Wearing a black suit, pink shirt and red tie, Karadzic took his place in the accused dock of the International Criminal Tribunal for the former Yugoslavia for a procedural hearing to consider options for continuing the trial in the face of his defiance.
He boycotted the opening of the trial last week, claiming he needs more time to prepare his defence, which he is conducting himself.
"I would really be a criminal if I would accept" to stand trial without being adequately prepared, he told the judges Tuesday.
"It is not in the interests of the trial chamber, of the UN -- it can't be in their interests for this trial not to be conducted properly," he said.
Karadzic has refused to leave his jail cell since the trial started on October 26, saying he needs more time to review more than a million pages of prosecution evidence and the statements of hundreds of witnesses.

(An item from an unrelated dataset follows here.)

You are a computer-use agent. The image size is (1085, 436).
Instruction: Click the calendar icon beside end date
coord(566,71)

He is charged with 11 counts of genocide, war crimes and crimes against humanity for his role in the 1992-95 Bosnian war that claimed some 100,000 lives and caused 2.2 million people to flee their homes.

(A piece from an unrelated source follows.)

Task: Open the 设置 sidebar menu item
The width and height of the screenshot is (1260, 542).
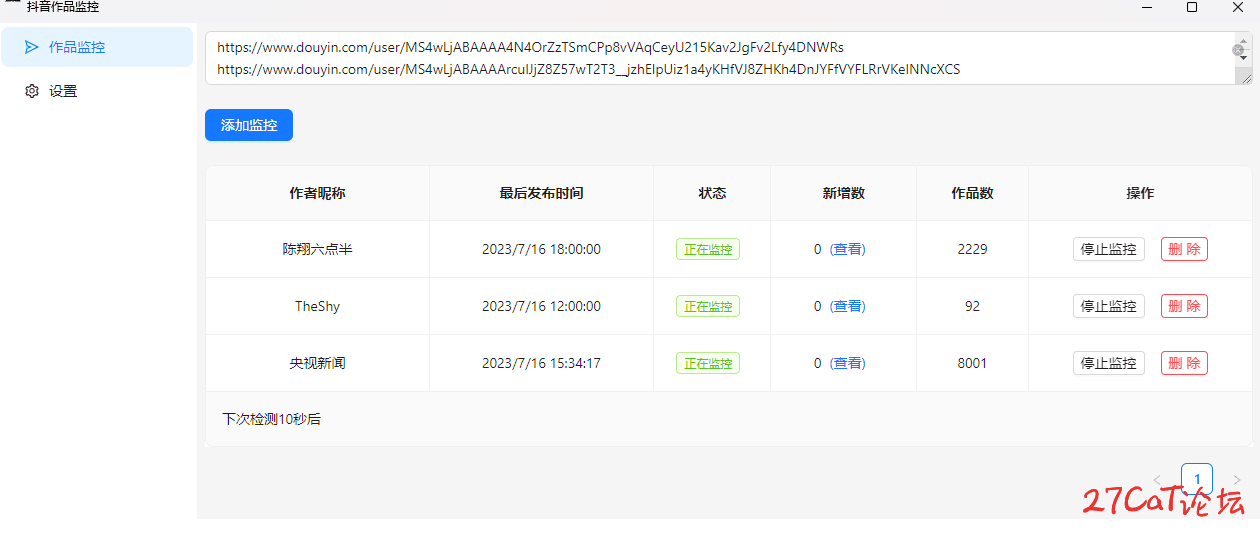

Judge O-Gon Kwon noted on Tuesday Karadzic's "continued voluntary absence despite repeated requests" to change his position.
"Mr Karadzic cannot be permitted to manipulate the proceedings through his decision not to attend," said prosecutor Hildegard Uertz-Retzlaff.
In a letter to the court on Sunday, Karadzic announced his intention to be present for Tuesday's procedural hearing, saying: "I hope we will be able to find a solution which will lead not only to an expeditious trial, but a fair one."
In September, Karadzic had asked the court for an additional 10 months' preparation time, which was denied.
Kwon warned on Monday that should Karadzic maintain his position not to attend the trial "we may proceed in his absence and assign counsel to represent him."
Imposing a lawyer on Karadzic, a step he has vowed to fight, could cause a delay of several months, to give his new legal representative time to acquaint himself with the case.
Karadzic, who denies all the charges against him, could be jailed for life if convicted.
He was arrested on a Belgrade bus last July after 13 years on the run.
Prosecutor Alan Tieger has branded him "the "supreme commander" of an ethnic cleansing campaign of Croats and Muslims during the Bosnian war.
On Monday, Tieger accused Karadzic of having sanctioned "one of humanity's dark chapters" -- the massacre of more than 7,000 Muslim men and boys at the UN-protected Srebrenica enclave in July 1995.
He also stands charged for the 44-month siege of the Bosnian capital, Sarajevo, which ended in November 1995 after some 10,000 people, many of them civilians, were killed.
According to the charge sheet, Karadzic participated in a "joint criminal enterprise to permanently remove Bosnian Muslim and Bosnian Croat inhabitants from the territories of Bosnia Hercegovina claimed as Bosnian Serb territory."
He is alleged to have worked with Yugoslav strongman Slobodan Milosevic in pursuit of a "Greater Serbia" which was to include 60 percent of the territory of Bosnia.
Milosevic died midway through his own genocide trial in March 2006, while Karadzic's former military general, Ratko Mladic, is still on the run.